Manually create a reference system whitelist policy
What's covered
Create a File Parameter Selection
This document shows you how to create a whitelist policy for your reference system that targets a collection of computers, searches for Windows executables, and then adds any Windows executables to a whitelist.
Create a resource target
First you will need to create a resource target that contains the desired reference system(s). To create a resource target, do the following steps:
- In the Thycotic Security Manager, click the Resources tab.
- In the left pane, click Resource Filters.
- Right-click the Resource Target folder.
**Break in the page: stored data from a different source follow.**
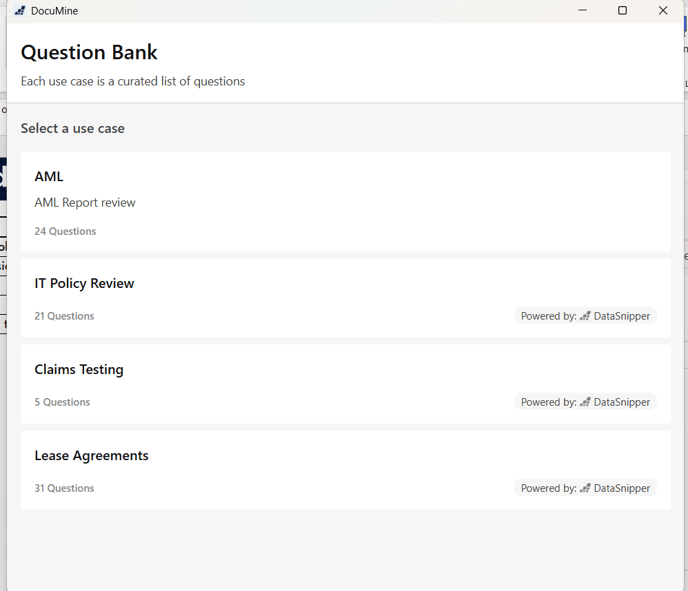Maximize the DocuMine window
This screenshot has width=688, height=591.
(622, 11)
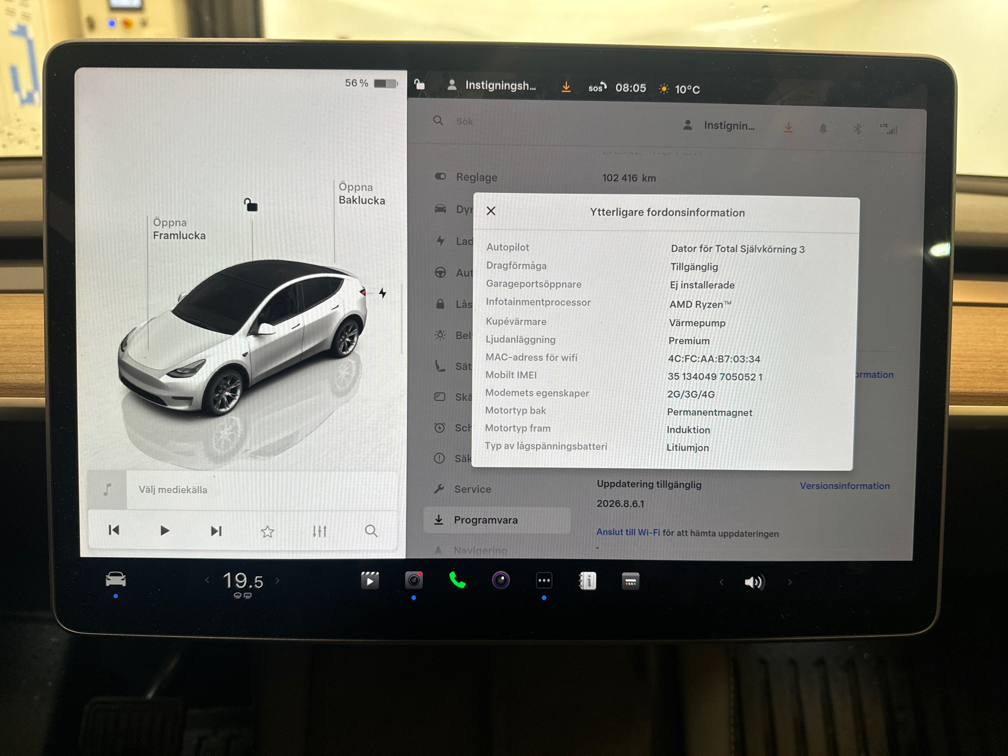Tap the three-dots all apps icon
This screenshot has width=1008, height=756.
pos(544,581)
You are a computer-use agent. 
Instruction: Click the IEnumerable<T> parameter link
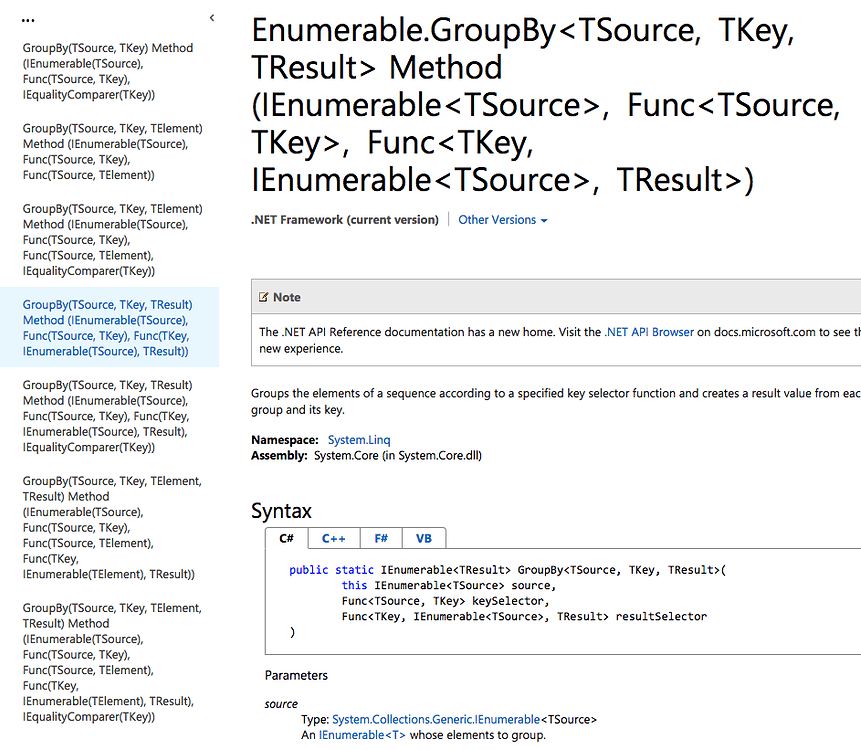[362, 734]
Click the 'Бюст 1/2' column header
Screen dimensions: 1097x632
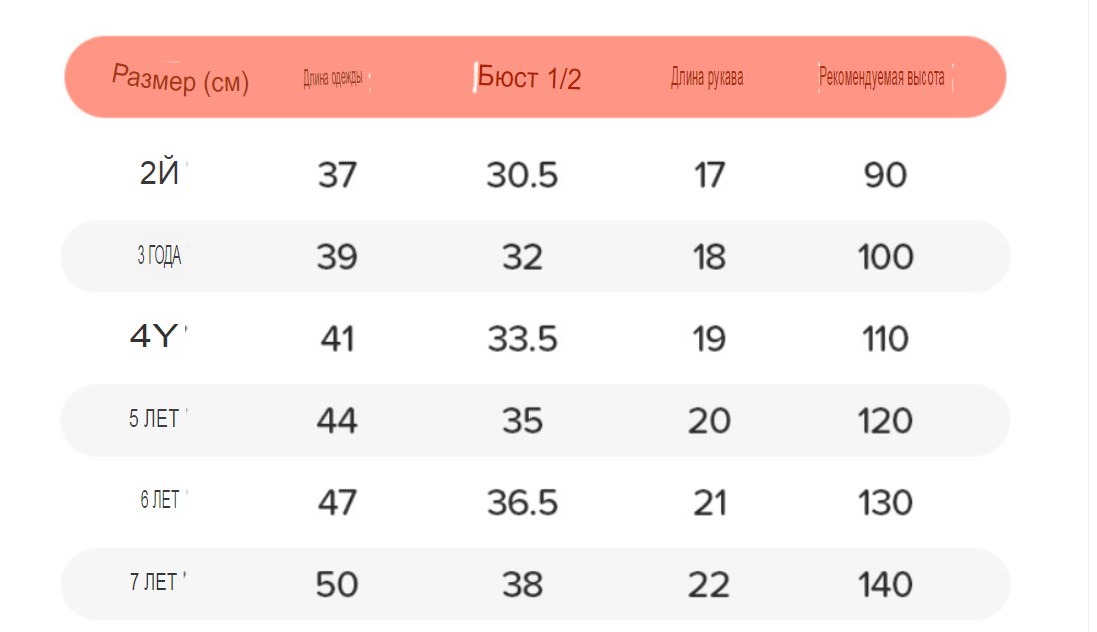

- Click New > Resource Target.
- Enter a name and description.
- Click OK.
- In the right pane under Filtering Rules, click the Add rule button.
- In the Then menu, "excludes computers not in" will be the default.
- In the menu just to the right of the Then menu, choose Computer List.
- Then click Select.
- In the Select Item window that opens, click the computer resources that represent your reference system(s).
- Click OK.
Create a file scan policy
Now that you have your targeting established you can create a file scan policy to add files to your whitelist.
- In the Thycotic Security Manager, click the Policies tab.
- In the left pane, navigate to the Thycotic Solutions > File Inventory > Policies folder.
- Right-click the Policies folder and click New > General Scheduled Client Task.
- In the Create Item dialog box, give the task a name and description.
- Under Client Command, click the Select link.
- In the Client Command dialog box, click File Scan Command.
- Click OK.
- Under Resource Targets, click the All Managed Computers (Target) link.
- In the Resource Targets dialog box, choose the endpoints you want to include in the policy.
- In the Create Item dialog box, click OK.
- Configure the new policy settings as follows:
- Turn on the new policy.
- Under File Specifications choose Executables in Windows Directories.
- Under Reporting Specifications choose Executions in Windows Directories not present in Security Catalogs.
- Configure the schedule interval for how often the file scan will execute.
Note: During the initial testing phase the file scan can be started manually using Windows Task Scheduler on the reference system.
- Click Save.
Create a file parameter collection
Once the file scan has run on the reference system(s) you will have a list of all executables in the Windows directories that are not contained in a security catalog.
You can create a file parameter collection that contains this list of files which can then be used in a whitelist policy.
Create a file parameter collection by doing the following steps:
- In the Thycotic Security Manager, click the Policies tab.
- In the left pane, navigate to the Thycotic Solutions > Application Control > Filters > Inventory Filters.
- Right-click the Inventory Filters folder.
- Click New > File Scan Results Filter (Policy).
- Give the filter a name and optional description.
- Click OK.
- In the Right pane, set the Data Source to the new policy.
- Next to Reporting Filter click the Select link and choose the reporting filter you configured in the previous steps.
- Under Results click Included.
- Click Save.
Create a whitelist policy
When you have completed the previous steps, put them all into a reference system whitelist policy by doing the following steps:
- In the Thycotic Security Manager, click the Policies tab.
- In the left pane, navigate to Thycotic Solutions > Application Control > Policies > Whitelisting.
- Right-click the Whitelisting folder.
- Click New > Blank Application Control Policy.
- Give the policy a name and optional description.
- Click OK.
- In the Applications to Control tab, click the Select Applications to control... link.
- In the Select Items dialog box that opens, select the file parameter collection you created previously.
- In the Policy Enforcement tab, set the Policy priority at a number lower than your orangelist or deny policy priorities.
- Ensure that Continue enforcing policies after enforcing this policy is unchecked.
- Click Save.
You now have a working reference system whitelist policy configured.